Why do we choose just a single day to honor Planet Earth, to call attention to the need to provide tender loving care to the only planet upon which human beings can survive — and thrive?
But … that’s what we do. Today is Earth Day, dear reader.
It was founded on this day 48 years ago to protest the damage that massive industrialization had done to our cherished planet. So, the recognition continues.
But this Earth Day is a bit worrisome to many of us.
Why? Well, we have a government agency — the Environmental Protection Agency — that is run by someone who doesn’t seem to place as much value on the protection part of his agency’s mission as many millions of us would prefer.
EPA Administrator Scott Pruitt seems hell bent on wiping environmental protection regulations off the books. He has the support of the president who nominated him to this job. Frankly, Pruitt’s management so far of the EPA has been nothing short of shameful.
But I prefer instead to look beyond the bumbling bureaucrat who runs the EPA.
Each of us has a role to play in caring for the Good Earth. Therefore, I won’t waste time criticizing the government — beyond what I’ve just stated in this blog post.
Our planet’s climate is changing. Coastal lowland is at risk of being inundated. We keep cutting down millions of acres of trees to make room for more cement and steel, which depletes the atmosphere of oxygen that living creatures consume to survive. We’re burning more fossil fuels, putting even more pressure on our fragile atmosphere.
Yes, there are alternatives to pursue. How do we look for them as individuals or families? We can drive fuel-efficient motor vehicles. We can perhaps invest more in alternative forms of energy. It’s windy out there and last I heard, the wind is as clean and infinite an energy supply as I can imagine.
Then there’s water. If you thought oil and natural gas were the lifeblood of a community, try building a town or a city without water. Those who live on the High Plains of Texas, Oklahoma and New Mexico know the value of water. That aquifer that flows under us is receding. What are we going to do about it?
Protecting Mother Earth isn’t just a one-day-per-year event. It ought to be at the top of our minds every day.

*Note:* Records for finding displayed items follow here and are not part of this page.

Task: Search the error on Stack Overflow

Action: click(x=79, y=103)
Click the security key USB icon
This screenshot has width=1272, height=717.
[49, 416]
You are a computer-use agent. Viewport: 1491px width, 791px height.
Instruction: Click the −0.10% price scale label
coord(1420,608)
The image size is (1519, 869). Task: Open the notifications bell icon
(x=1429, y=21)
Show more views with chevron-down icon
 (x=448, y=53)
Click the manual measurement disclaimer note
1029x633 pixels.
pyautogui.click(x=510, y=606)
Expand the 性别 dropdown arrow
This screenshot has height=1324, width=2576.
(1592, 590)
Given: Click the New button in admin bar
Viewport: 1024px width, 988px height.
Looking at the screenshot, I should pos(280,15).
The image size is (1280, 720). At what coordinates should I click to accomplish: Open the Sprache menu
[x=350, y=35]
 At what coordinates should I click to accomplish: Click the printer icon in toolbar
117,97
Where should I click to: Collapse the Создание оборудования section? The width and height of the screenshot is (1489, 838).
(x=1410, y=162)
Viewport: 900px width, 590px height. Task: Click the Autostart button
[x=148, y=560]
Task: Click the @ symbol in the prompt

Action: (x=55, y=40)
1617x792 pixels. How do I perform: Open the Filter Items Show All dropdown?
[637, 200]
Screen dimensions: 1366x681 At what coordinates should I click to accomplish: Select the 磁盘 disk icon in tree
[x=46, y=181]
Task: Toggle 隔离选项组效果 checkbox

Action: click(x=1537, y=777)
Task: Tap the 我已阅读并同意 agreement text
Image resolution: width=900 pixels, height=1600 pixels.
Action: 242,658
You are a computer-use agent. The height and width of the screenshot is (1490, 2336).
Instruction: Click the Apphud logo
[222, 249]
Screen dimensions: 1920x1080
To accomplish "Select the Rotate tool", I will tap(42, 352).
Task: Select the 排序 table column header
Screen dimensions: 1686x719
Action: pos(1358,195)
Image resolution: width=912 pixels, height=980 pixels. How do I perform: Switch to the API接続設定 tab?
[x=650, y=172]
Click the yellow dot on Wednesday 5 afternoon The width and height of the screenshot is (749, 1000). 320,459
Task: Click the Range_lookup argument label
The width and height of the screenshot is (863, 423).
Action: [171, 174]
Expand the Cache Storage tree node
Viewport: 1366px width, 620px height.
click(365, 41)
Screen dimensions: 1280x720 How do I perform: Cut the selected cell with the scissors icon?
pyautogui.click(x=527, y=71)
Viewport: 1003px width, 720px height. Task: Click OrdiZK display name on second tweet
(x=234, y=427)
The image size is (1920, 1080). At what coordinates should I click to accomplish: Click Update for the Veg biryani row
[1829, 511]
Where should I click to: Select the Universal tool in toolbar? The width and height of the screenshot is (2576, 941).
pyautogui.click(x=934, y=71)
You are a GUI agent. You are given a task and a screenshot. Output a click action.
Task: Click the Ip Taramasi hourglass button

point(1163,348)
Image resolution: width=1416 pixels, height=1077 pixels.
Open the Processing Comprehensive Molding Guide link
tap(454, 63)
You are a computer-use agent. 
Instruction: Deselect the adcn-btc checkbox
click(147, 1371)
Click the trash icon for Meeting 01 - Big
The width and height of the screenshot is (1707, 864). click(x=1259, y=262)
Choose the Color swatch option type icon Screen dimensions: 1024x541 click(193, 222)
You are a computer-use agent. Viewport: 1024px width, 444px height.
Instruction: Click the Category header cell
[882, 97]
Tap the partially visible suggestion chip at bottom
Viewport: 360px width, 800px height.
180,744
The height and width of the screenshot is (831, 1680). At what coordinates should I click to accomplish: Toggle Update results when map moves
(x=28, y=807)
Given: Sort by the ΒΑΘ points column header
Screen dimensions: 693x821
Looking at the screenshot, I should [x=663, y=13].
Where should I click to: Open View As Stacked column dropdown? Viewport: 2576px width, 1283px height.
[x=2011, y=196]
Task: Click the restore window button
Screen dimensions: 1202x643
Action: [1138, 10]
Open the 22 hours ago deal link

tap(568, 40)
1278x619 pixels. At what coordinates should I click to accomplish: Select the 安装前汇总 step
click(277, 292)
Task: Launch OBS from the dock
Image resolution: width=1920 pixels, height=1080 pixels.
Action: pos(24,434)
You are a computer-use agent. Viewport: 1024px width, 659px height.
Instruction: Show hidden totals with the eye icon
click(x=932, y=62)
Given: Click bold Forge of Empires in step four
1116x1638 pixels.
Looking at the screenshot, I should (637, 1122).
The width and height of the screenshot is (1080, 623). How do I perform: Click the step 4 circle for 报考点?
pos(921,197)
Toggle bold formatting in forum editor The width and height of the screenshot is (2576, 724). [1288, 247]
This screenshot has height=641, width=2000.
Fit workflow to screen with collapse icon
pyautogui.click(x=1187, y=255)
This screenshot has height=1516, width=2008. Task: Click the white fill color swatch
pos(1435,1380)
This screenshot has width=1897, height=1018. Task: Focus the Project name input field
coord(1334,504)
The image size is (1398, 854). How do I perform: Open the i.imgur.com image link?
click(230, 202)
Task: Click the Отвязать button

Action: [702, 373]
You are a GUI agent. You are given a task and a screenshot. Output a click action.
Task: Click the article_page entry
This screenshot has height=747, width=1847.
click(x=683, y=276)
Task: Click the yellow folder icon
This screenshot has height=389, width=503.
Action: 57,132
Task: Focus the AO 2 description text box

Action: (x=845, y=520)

Check this out from the Amarillo Globe-News: “Where I work we have a program called Stewardship 365, and it’s an oil and gas company” said Amarillo Environmental Task Force member Cole Camp as he conducted a recent tour of one of the City’s recycling venues at 27th and Hayes. “So we’re working to make sure people take that mindset of being cognizant of the environment home with them. It’s not just at work. It doesn’t have to be difficult. I find it really easy to do these things. It’s just as easy for me to put my cans in my recycling bin in my garage, as it is to throw it away in the trash can. It’s just a couple of more feet. So, with a little effort, we can make a lot of progress. By using the recycling facilities here in the City and keeping the waste from going to landfill, the landfill doesn’t expand nearly as fast and the City doesn’t have to pay for methane systems. By recycling we’re reducing waste and saving money.”
Excellent advice. Happy Earth Day … today and always!